> _RECORDS FOR THE EXERCISE_
◇ ◇ ◇ ◇
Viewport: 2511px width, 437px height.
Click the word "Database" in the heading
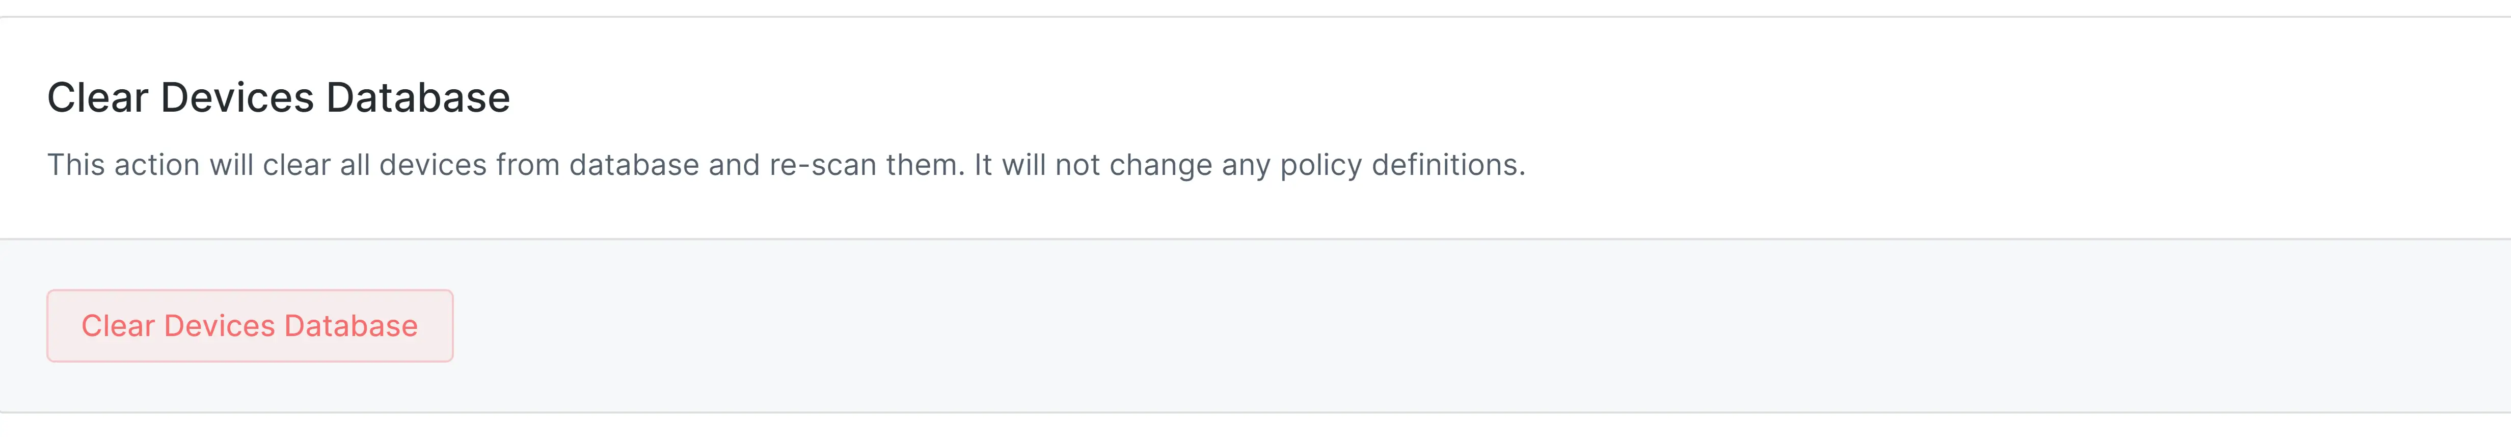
◇ ◇ ◇ ◇
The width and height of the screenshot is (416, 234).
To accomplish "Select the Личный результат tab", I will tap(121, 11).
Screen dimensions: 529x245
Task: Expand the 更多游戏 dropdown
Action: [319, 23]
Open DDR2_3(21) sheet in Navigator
◇ ◇ ◇ ◇
> _YOUR GOAL_
Please reproduce, exactly as they appear above, the lines from the line containing "Viewport: 2511px width, 437px height." up to and including the line containing "Click the word".

> _ANSWER SPACE_
Viewport: 2511px width, 437px height.
Click the word "Database" in the heading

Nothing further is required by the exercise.